» **Your goal**: A faithful copy of each entry below is expected, with the images removed.

Saved entries
+++++
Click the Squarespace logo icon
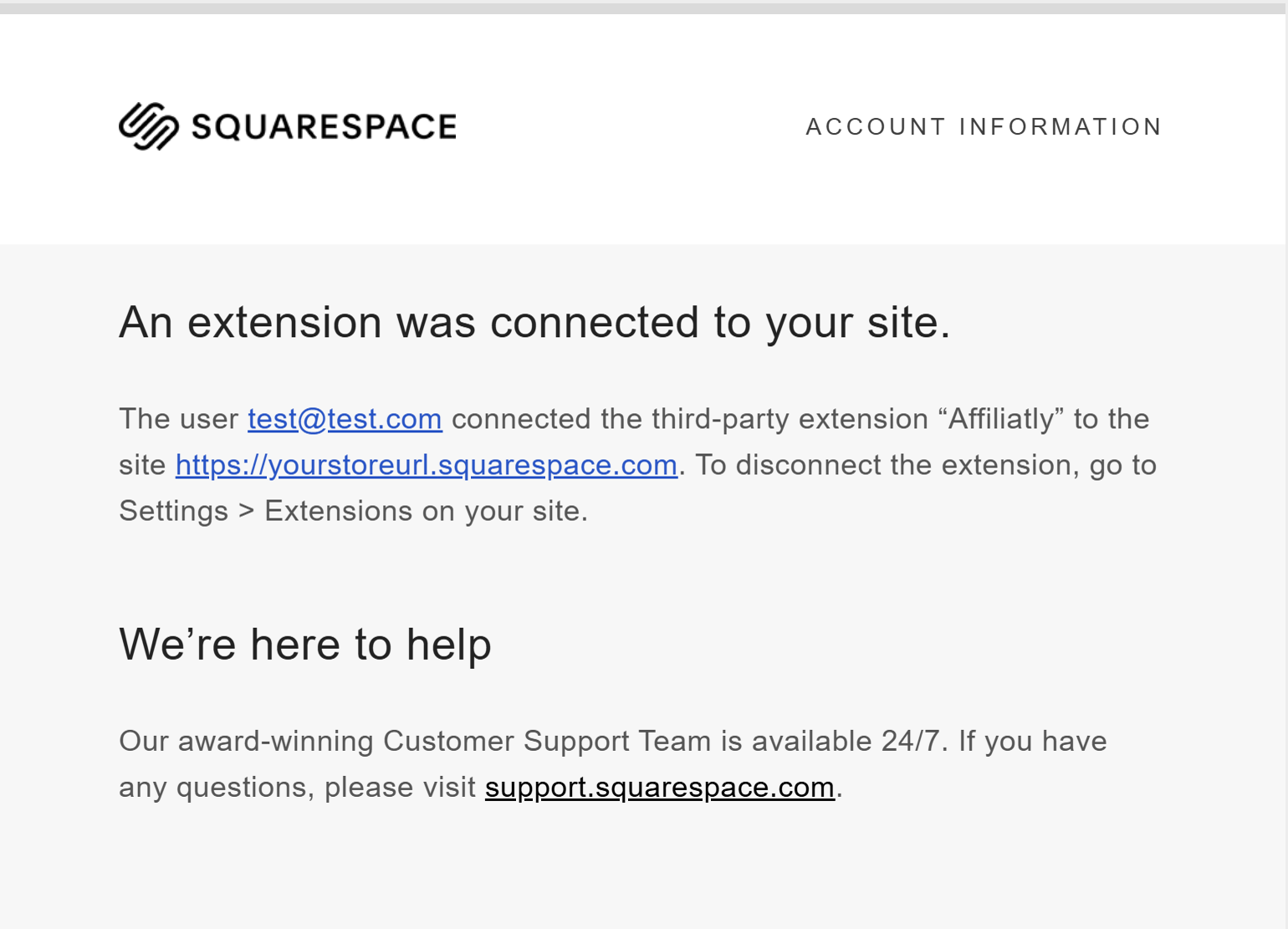 [x=149, y=126]
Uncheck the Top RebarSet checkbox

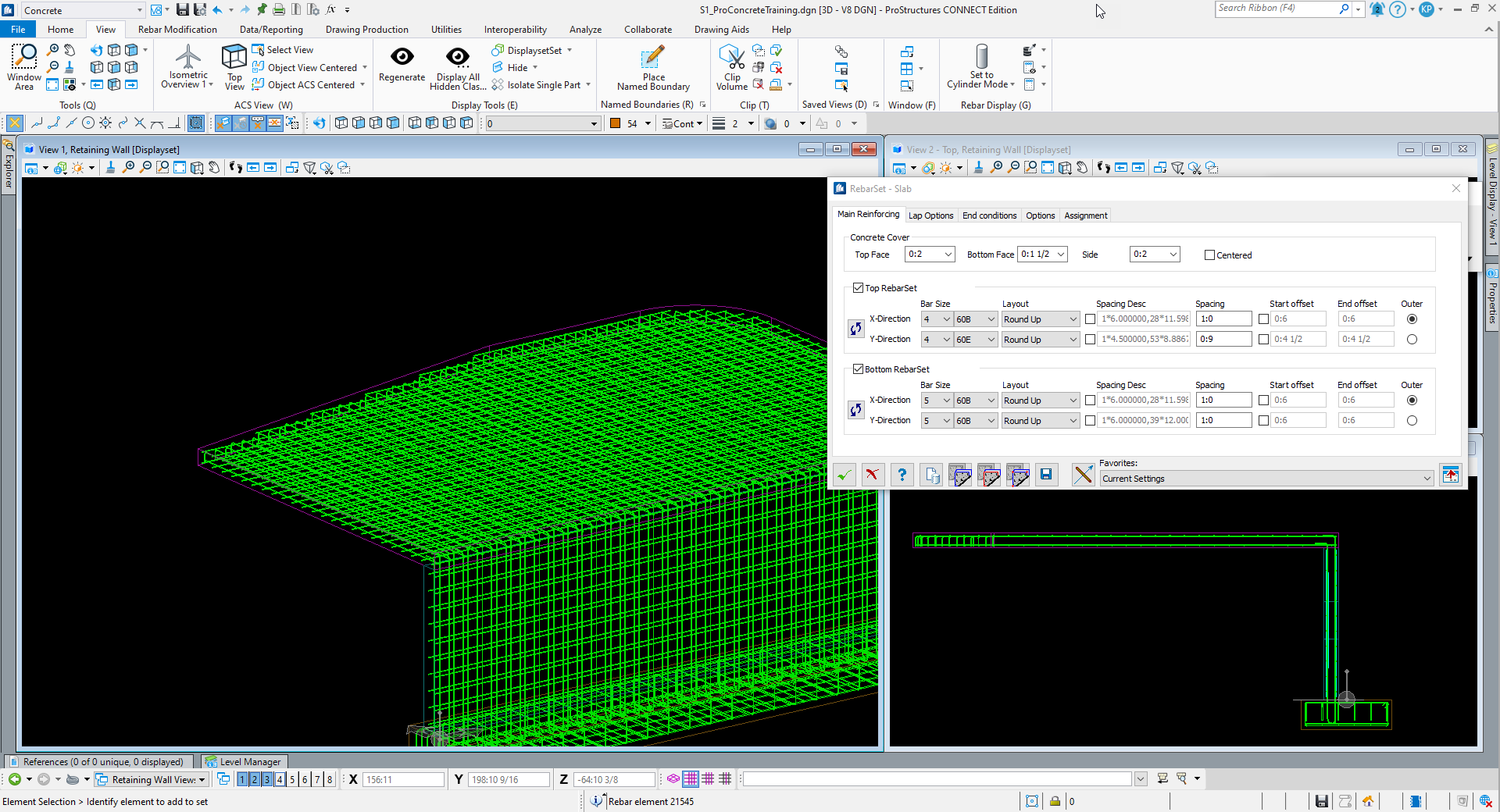click(858, 288)
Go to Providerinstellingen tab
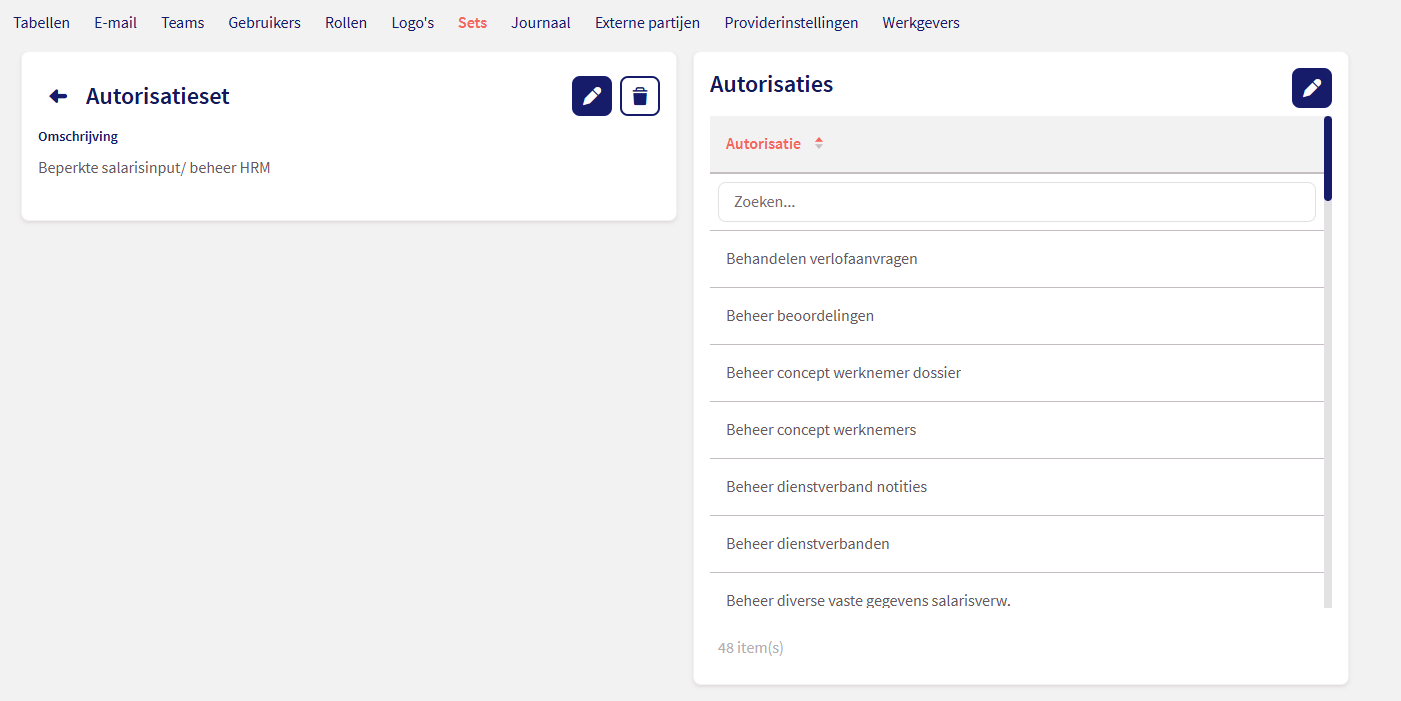The height and width of the screenshot is (701, 1401). click(x=791, y=22)
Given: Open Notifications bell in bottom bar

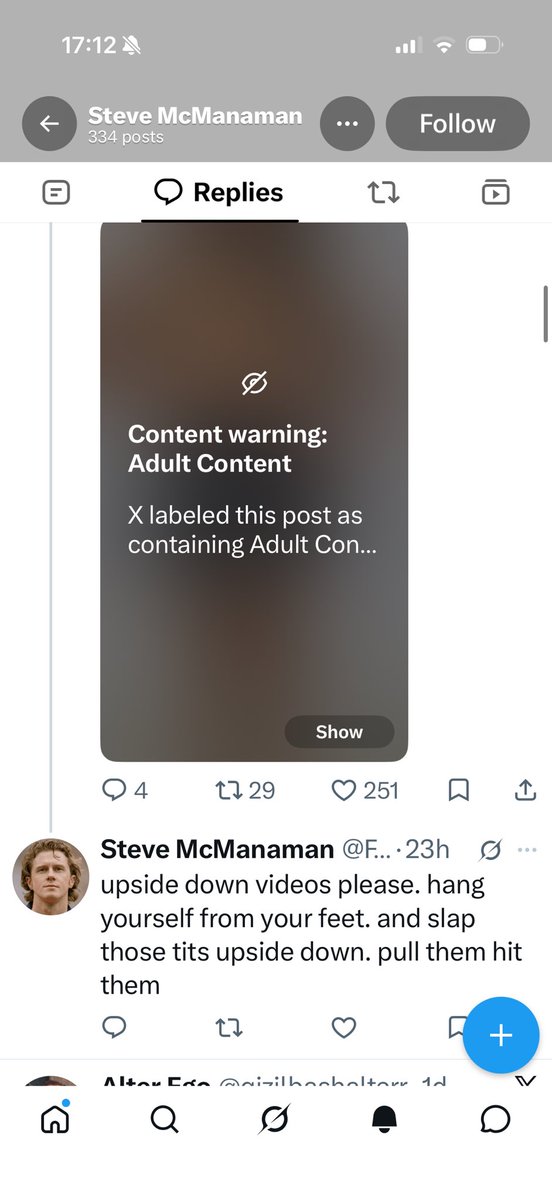Looking at the screenshot, I should [384, 1119].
+++++
» **Result of this exercise**:
Click the Squarespace logo icon
 [x=149, y=126]
Uncheck the Top RebarSet checkbox

click(858, 288)
Go to Providerinstellingen tab
The height and width of the screenshot is (701, 1401). click(x=791, y=22)
Given: Open Notifications bell in bottom bar

Looking at the screenshot, I should [384, 1119].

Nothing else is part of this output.